El conflicto Estados Unidos-China por el dominio de la tecnología 5G, favorecedora del gobierno digital y sus plataformas (Twitter, Instagram, Facebook, Snapchat, YouTube, la Qzone de los chinos) y la manida tesis del deterioro de la naturaleza, que se mostraría incapaz de acoger a todos sus habitantes a menos que se revierta la relación de estos para con ella, se soportan sobre un denominador común, el globalismo integrista, a saber, la aniquilación de los fundamentos de la civilización judeo-cristiana y el imperio de la “modernidad líquida”, que es la negación de toda forma estable de asociación y de afectos.

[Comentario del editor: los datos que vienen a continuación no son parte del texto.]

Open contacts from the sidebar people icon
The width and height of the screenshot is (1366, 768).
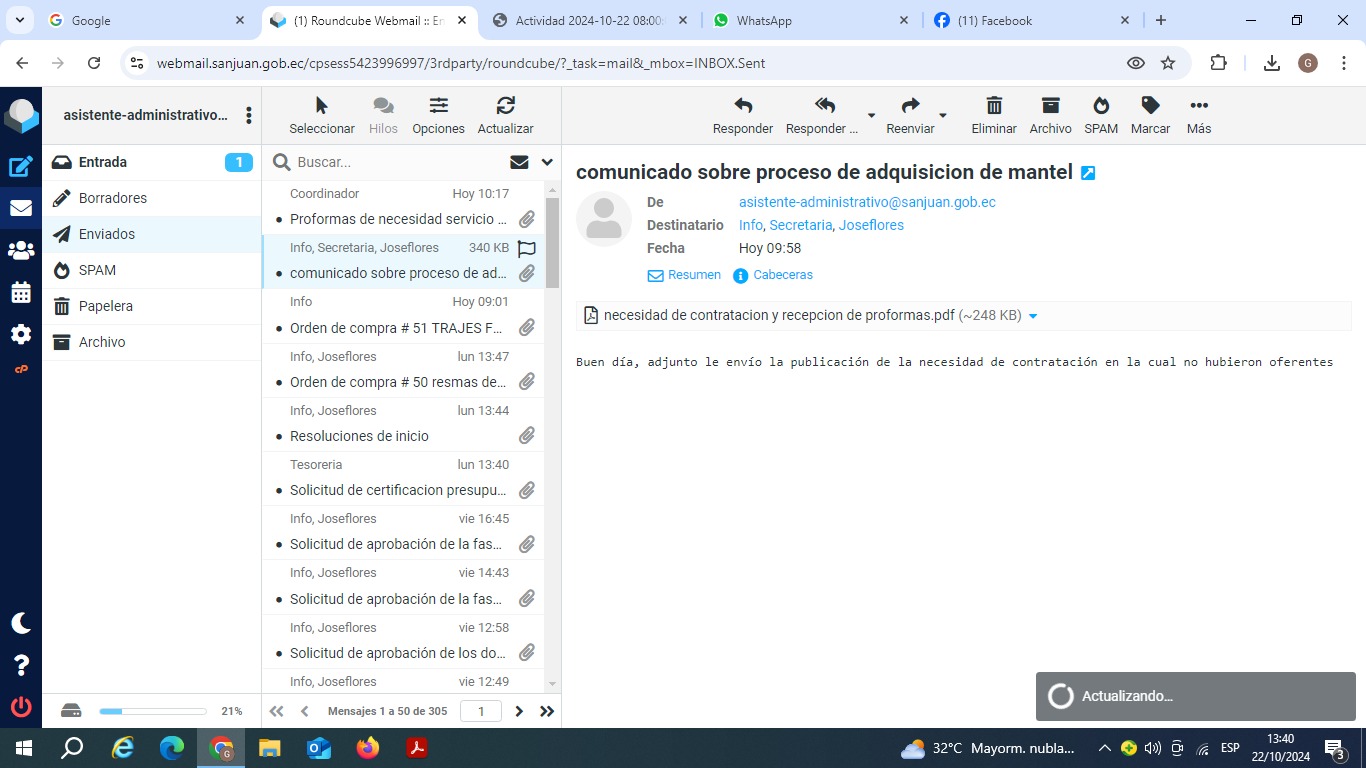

Avanzamos, así, hacia la construcción de un Nuevo Orden, de cuyas categorías constitucionales espera la globalización desde 1989 –lo reclama Luigi Ferrajoli desde la escuela florentina– pero que llegan contaminadas por una premisa inédita que es desviación que amenaza la vida en dignidad del género humano; ya no la vida biológica, gravemente comprometida y en cuarentena, sino la vida en dignidad, la del hombre varón y mujer como especie caída perfectible, hija de la razón libertaria, iluminada por la conciencia moral.
Esta vez, en defecto del Homo Sapiens, desplazándose al Homo Videns –hijo acrítico de la televisión y sus realidades al detal– y al Homo Twitter en boga –el internauta que une textos telegráficos con imágenes de conveniencia para forjarse su propia y arbitraria verdad narcisista –el Homo Deus et Machina como inteligencia artificial se anuncia altivo, capaz de pensar y decidir por los humanos y de sustituirnos a todos y a conveniencia, asegurándonos protegernos de nosotros mismos. La vivencia de la cuarentena es aleccionadora. Adormece bajo las maravillas del Skype y el Zoom el sentido vital de la «otredad».
Por esto he vuelto a Oswaldo Payá, fallecido hace 8 años a manos de la satrapía cubana y atiendo a su experiencia, que es ajena a lo corriente y es profética. Releo su memorioso libro La noche no será eterna, a pedido de su hija Rosa María. Pocos párrafos me bastan, a la luz de lo anterior.
El pez no puede vivir fuera del agua, dice Oswaldo, pero metido en una pecera, con agua y todo, se le roba su libertad. Y eso es el comunismo, agrega. Al meter a los pueblos en peceras “para adueñarse de sus conciencias” se les irroga “un daño antropológico”, un “daño a escala humana” para someterlos.
“La descrita situación de confinamiento sin perspectivas genera en muchos el síndrome de indefensión incorporada”, pues marca a las personas en todo su quehacer, “en sus análisis y en su conducta, siempre modulados por el miedo y la desesperanza”, explica, casi que recreando nuestros aislamientos y encierros por el coronavirus.
Como cubano, víctima del comunismo hasta el sacrificio total, recuerda Payá que “el ataque, con abierta y manifiesta intención aniquiladora, fue masivamente contra la moral, la cultura y la memoria nacional, que era esencialmente cristiana”.
Hoy vemos desde nuestras pantallas digitales que se queman iglesias y derrumban símbolos de la memoria colectiva, bajo la ira desatada de quienes celebran sus orfandades y celebran como en Zaratustra la muerte de Dios. Y Oswaldo, cuyo verbo es llama ardiente, hace crónica y siembra esperanzas con el ejemplo: “Si por una parte el intento de descristianización sistemática de parte del régimen cubano fue y es una de las bases necesarias para someter al pueblo totalmente, por esa misma parte el renacer de la fe es, sin duda, [nuestra] principal fuente de liberación”. Ella nos fija con raíces e impide seamos briznas de paja lanzadas al viento.